В ведической литературе Толстой находит подтверждение своим идеям. Этический кодекс индусов, согласно которому запрещались убийства (в том числе, животных), утверждалась любовь к ближнему, непротивление злу насилием, отрешенность от внешнего мира и необходимость познания собственной души, оказался созвучным Толстому. «Я понял, — восклицает он, — в чем мое благо, и больше уже не могу делать то, что лишает меня блага!» «Во всех нравственных учениях устанавливается та лестница, которая, как говорит китайская мудрость, стоит от земли до неба и на которую восхождение не может происходить иначе как с низшей ступени».

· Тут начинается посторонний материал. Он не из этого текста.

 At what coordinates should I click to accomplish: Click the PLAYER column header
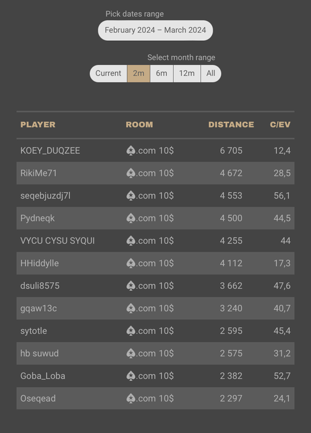coord(38,124)

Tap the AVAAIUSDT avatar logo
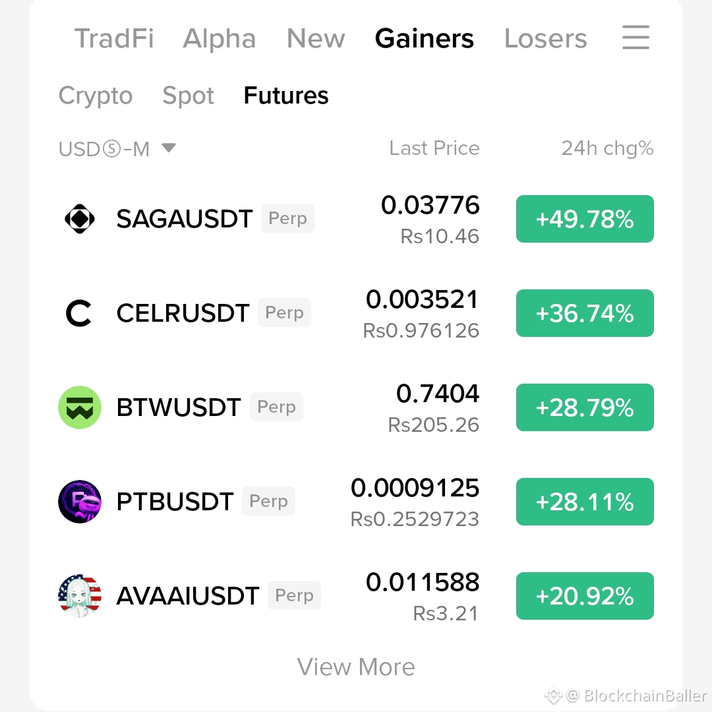click(x=80, y=596)
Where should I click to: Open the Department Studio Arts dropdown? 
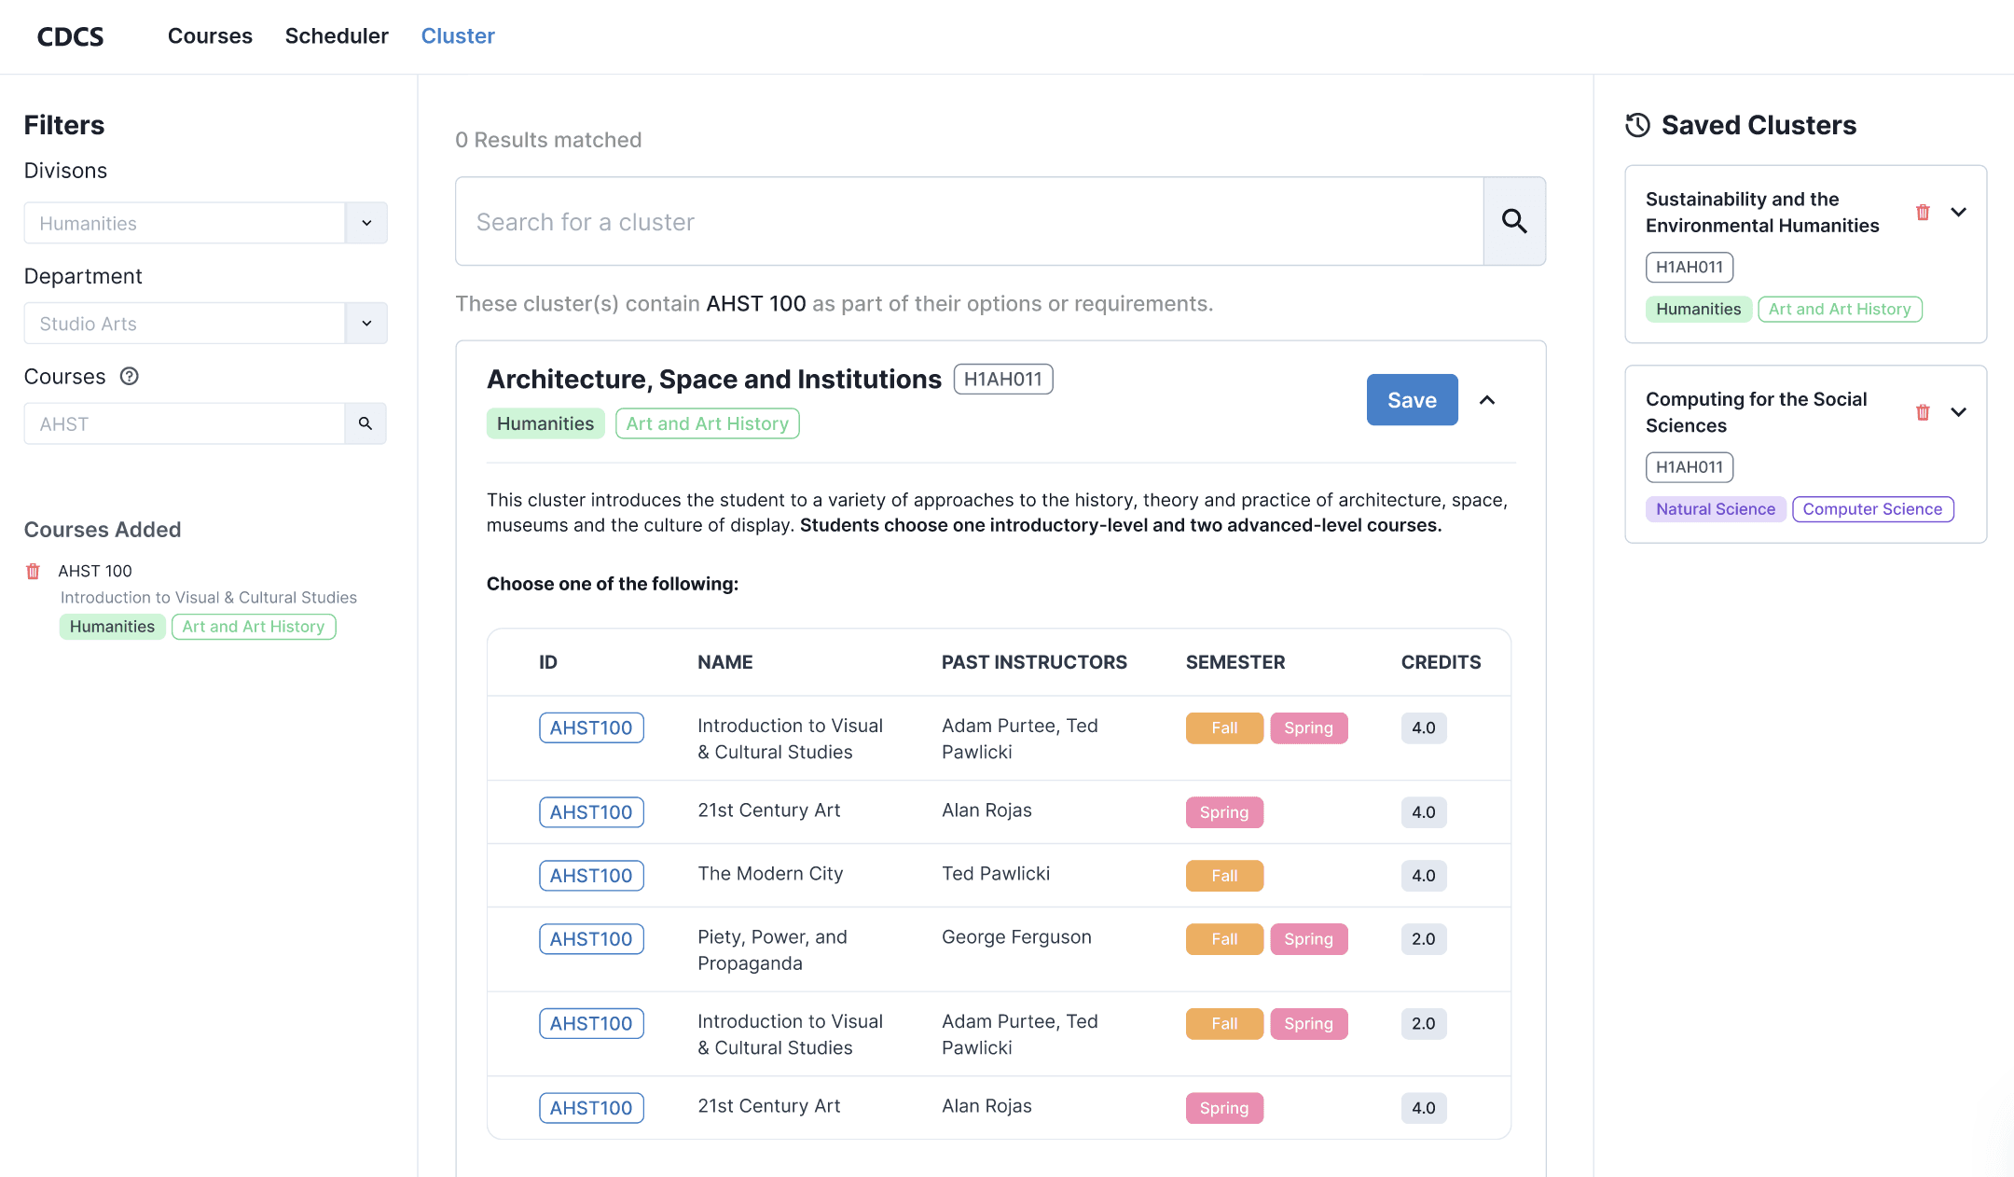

Однажды Лев Николаевич проезжал через деревню на телеге с грубым мужиком -пьяницей. В то время как раз резали поросенка, и тот визжал похожим на человеческий криком. Уже, будучи подрезанным, он вырвался и, визжа, весь в крови, носился по улице. И этот мужик, грубый извозчик в сердцах воскликнул: «Неужели нет больше Бога!?» Это совершенно инстинктивное восклицание, — отмечает Толстой, — ясно показывает, что сильное отвращение ко всякому убийству заложено в груди человека, и что мы подавляем это естественное чувство потому только, что рассудок не хочет мириться с состраданием, точно так же, как мы заглушаем или убиваем голос совести, когда холодный расчет этого требует».
«Где счастье, — спрашивает Толстой, — которое способен испытывать человек от общения с природой, с Богом? В жизни современных людей нет места этому счастью. Мы лишены не только свежего воздуха, лесов, лугов и полей, мы стали рабами семьи, обязанностей, чувств, мы стали рабами своего тела. Люди похожи на заключенных, они не выносят солнца, днем задергивают шторы, подстилают под ноги теплые ковры. Сидят при искусственном свете, портят желудки изысканной едой и напитками, вдыхают густой табачный дым и слушают искусственную музыку». «Что за счастье, — спрашивает Толстой, — счастье и здоровье заключенных в тюрьму?» Этика Толстого неразрывно связана с верой. Но истинная вера, по мнению самого писателя, связана с отказом от чувственных наслаждений. Отсюда, — отмечает Толстой, — ненависть людей к такой вере и привязанность к обычной, гибкой вере, которой иногда становится сегодня христианство. «Христианство — это нравственность с бифштексом», — утверждает писатель, и оказывается отлученным от церкви...
«Истинное благо человека — не в утонченности культуры, искусственно взвинчиваемой все выше. Что пользы для души в современной технике, в науке, в искусстве, в религии, если нет веры в Бога, если мы теряем себя самих?»
Мы все живем так, как будто уже достигли бессмертия. С удивительной легкостью лишаем жизни других живых существ, от которых, по сути, мало чем отличаемся, и грезим о собственном бессмертии. Это, по меньшей мере, нелогично. Бог — отец, а мы все, обитатели этой планеты, — его дети. Таков духовный смысл вегетарианства Толстого.